Quota Extension Effort Gaining
James A. Morrissey, Washington Correspondent
The US textile industry's effort to obtain support for extending textile and apparel import quotas
beyond 2004 is gaining momentum as Mexico, Turkey and 13 African nations have come aboard.
Expressing fear that world textile trade will be overtaken by only a handful of nations if quotas
are allowed to expire January 1, some textile manufacturing and importing nations would like to see
quotas extended until 2007. Trade association representatives have signed the so-called Istanbul
Declaration, which calls on the World Trade Organization (WTO) to convene an emergency meeting July
1 to reassess the proposed quota phase-out.
Signatories to the Istanbul Declaration are having second thoughts about the January 2005 deadline for ending all textile and apparel quotas. They claim that the world trade picture has changed since the quota phase-out was agreed to in 1995, and they are calling for a full review of the textile and apparel trading picture. They say the agreement was originally intended to benefit textile producers worldwide, but they point to numerous credible studies that show textile trade will be dominated by China, India and, to a lesser degree, countries like Pakistan and Bangladesh. The declaration says China's admission to the WTO has irrevocably altered the reasonable transformation of global production and sourcing patterns that the elimination of quotas had originally intended. It further charges that China is using illegal trade practices such as currency manipulation, state subsidies, tax rebates and non-performing loans by government-controlled banks. Trade associations in the 15 countries have vowed to bring the demands of the Istanbul Declaration to the attention of their respective trade ministers and other government officials.

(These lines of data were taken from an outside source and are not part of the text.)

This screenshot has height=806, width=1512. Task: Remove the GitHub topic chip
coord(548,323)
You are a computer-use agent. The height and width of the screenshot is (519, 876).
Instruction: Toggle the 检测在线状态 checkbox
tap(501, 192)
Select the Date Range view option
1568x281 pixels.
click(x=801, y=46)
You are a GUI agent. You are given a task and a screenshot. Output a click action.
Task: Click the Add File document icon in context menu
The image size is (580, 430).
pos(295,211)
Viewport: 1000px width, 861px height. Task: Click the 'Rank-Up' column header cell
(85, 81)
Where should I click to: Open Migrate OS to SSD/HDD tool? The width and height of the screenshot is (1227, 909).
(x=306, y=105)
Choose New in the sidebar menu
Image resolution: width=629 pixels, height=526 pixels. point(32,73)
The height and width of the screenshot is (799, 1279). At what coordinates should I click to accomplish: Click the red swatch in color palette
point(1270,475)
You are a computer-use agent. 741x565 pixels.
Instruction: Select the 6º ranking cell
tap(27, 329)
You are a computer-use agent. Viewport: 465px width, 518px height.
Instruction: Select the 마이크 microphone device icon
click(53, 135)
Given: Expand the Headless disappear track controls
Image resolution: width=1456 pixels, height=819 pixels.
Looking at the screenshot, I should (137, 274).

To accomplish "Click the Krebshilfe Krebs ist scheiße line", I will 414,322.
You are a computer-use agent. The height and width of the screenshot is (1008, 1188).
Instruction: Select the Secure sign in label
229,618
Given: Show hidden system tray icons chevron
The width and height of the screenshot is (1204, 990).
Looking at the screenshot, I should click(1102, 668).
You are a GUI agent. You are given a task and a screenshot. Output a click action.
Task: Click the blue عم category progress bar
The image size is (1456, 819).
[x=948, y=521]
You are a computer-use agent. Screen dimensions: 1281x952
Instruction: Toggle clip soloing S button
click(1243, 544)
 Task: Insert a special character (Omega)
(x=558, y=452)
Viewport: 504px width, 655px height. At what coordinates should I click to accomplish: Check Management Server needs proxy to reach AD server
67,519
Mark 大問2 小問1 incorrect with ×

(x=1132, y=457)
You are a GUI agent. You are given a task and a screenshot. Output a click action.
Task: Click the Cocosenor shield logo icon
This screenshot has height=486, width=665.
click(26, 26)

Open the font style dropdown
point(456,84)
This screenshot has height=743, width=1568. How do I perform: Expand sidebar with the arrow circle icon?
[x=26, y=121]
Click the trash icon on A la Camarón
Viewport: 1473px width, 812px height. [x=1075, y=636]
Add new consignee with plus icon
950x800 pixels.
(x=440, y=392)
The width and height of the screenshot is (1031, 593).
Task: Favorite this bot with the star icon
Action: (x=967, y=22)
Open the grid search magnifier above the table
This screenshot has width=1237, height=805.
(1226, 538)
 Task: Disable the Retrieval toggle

The quota extension effort was launched last month by the American Manufacturing Trade Action Coalition and the American Textile Manufacturers Institute, who are now engaged in a worldwide effort to gain support from both developed and developing countries. It will be a difficult and uncertain long haul, as governments are likely to be reluctant to back down on their commitments. US Trade Representative Robert B. Zoellick, for example, has officially notified the WTO that the US continues to support the 2005 phase-out.